Matar muitos ninguéns: "Sniper Americano", de Clint Eastwood
"Eastwood
sabe filmar as pessoas na guerra. No caso da guerra do Iraque, desistiu
da qualidade do seu cinema. Que pena.
Clint Eastwood, ator mediano de filmes medianos, mas cujo charme ingênuo (a “trilogia dos dólares” no texto_detalhe spaguetti de
Sergio Leone, “Por um Punhado de Dólares”, 1964, “Por uns Dólares a
mais”, 1965, e “O Bom, o Mau e o Feio”, 1966) ou cuja violência policial
num mundo sem lei (“Dirty Harry”, 1971, “Magnum Force”, 1973, “Sem Medo
da Morte”, 1976, “Impacto Fulminante”, 1983, “Dirty Harry na Lista
Negra”, 1988) lhe criou uma fama persistente, é hoje uma das figuras
dominantes de Hollywood.
Como realizador, e por vezes como
protagonista dos seus próprios filmes, Eastwood tornou-se mesmo um dos
grandes da história do cinema. Teve aliás a elegância de tratar o seu
próprio passado com humor (o justiceiro e a emigração em “Gran Torino”,
2008), em representar o seu próprio envelhecimento e em tratar temas
difíceis como a eutanásia (“Menina de Ouro”, 2004). Nada lhe era
impossível.
A desilusão de “American Sniper” só pode ser medida
em contraste com esta carreira notável. É certo que Eastwood, ele
próprio republicano e com convicções radicais de direita, ficou
incomodado com a leitura pró-guerra que foi feita sobre o seu filme,
porventura quando uma figura como Todd Barnes, na televisão Fox, pediu a Jesus que agradecesse a Chris Kyle, o sniper, porque matou tantos muçulmanos. Howard Dean, ex-governador democrata de Vermont, pelo contrário, viu no filme as ideias do Tea Party. Eastwood, em resposta, quis descobrir aspectos anti-belicistas no filme. É pouco convincente.
Só
que esse não é o problema do filme. É que, como filme de um confronto
militar, “American Sniper” não tem espessura, porque a sua guerra é uma
encenação sem pessoas. Chris Kyle é um herói sem arrependimentos, sem
sobressaltos, que só conhece perturbações na sua vida familiar, mas
nunca quando mata. Tudo lhe é indiferente, excepto os raros momentos de
hesitação no gatilho. O verdadeiro Kyle nem era assim, achava que “it was fun” quando acertava nos seus alvos.
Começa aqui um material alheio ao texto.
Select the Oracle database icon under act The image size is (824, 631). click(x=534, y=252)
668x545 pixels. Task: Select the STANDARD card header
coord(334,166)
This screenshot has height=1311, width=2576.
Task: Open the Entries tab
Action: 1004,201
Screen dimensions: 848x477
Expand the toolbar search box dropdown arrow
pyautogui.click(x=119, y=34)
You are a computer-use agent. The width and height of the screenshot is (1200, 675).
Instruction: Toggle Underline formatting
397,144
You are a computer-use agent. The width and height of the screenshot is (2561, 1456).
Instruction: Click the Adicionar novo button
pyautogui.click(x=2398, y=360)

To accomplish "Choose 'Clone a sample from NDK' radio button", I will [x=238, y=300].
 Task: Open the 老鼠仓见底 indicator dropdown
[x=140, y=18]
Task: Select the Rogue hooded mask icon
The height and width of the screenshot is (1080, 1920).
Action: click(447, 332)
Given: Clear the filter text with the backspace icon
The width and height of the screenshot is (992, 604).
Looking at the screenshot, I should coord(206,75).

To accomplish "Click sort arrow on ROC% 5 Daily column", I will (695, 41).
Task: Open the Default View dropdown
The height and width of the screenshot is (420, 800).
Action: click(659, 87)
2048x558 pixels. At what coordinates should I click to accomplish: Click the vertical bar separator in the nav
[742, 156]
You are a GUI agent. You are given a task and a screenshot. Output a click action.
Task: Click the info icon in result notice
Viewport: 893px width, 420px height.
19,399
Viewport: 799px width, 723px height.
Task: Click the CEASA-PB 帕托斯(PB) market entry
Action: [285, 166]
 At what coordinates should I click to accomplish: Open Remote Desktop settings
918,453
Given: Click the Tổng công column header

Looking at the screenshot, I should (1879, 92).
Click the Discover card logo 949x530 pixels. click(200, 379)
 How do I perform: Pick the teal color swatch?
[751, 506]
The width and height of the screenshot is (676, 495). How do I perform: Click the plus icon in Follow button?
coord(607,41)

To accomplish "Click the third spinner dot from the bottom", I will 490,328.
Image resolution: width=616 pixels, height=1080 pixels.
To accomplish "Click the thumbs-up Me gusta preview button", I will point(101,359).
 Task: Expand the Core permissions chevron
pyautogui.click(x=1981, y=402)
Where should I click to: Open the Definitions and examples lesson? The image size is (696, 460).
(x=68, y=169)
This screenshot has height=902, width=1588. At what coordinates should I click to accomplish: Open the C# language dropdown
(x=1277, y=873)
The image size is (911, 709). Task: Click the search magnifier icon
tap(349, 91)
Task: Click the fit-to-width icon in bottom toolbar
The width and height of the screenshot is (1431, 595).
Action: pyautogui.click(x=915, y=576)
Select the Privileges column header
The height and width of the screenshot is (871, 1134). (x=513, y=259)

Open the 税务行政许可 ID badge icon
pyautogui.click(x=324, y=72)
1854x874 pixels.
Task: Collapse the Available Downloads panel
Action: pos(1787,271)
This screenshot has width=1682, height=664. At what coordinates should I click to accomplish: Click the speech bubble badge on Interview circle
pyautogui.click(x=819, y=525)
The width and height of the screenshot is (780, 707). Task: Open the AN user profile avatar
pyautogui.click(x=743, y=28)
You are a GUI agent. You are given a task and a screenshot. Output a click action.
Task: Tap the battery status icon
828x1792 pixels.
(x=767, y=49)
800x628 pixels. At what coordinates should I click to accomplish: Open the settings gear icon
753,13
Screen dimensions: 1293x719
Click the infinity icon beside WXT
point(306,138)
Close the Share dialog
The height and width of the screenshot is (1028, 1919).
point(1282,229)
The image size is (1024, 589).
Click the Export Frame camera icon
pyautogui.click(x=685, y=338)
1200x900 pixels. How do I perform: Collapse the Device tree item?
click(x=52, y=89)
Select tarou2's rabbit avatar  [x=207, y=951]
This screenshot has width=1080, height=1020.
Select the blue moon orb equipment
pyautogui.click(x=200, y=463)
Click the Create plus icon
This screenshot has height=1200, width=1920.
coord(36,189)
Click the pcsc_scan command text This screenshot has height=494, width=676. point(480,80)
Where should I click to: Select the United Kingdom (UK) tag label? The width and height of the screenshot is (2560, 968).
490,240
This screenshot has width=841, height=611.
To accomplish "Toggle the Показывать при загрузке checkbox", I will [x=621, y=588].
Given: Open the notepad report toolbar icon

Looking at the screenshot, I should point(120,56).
Eastwood radicaliza esta desumanidade, ao apresentar os árabes como seres grotescos e inanimados ou, pior ainda, ao filmar em slow motion a bala que mata o atirador sírio, o ex-campeão olímpico que era o seu antagonista misterioso.
Ora,
Eastwood já tinha filmado a guerra com pessoas - que sofrem, que estão
ansiosas, que são excepcionais e medíocres na vertigem da morte: nos
dois magníficos filmes que são as “Cartas de Iwo Jima” (2006) vimos os
dois lados, os japoneses e os norte-americanos, e a humanidade era essa
impossibilidade que a guerra escreve com sangue. Ele sabe fazer, como
mostrou ao filmar a Segunda Guerra Mundial. Mas no caso da guerra do
Iraque desistiu da qualidade do seu cinema."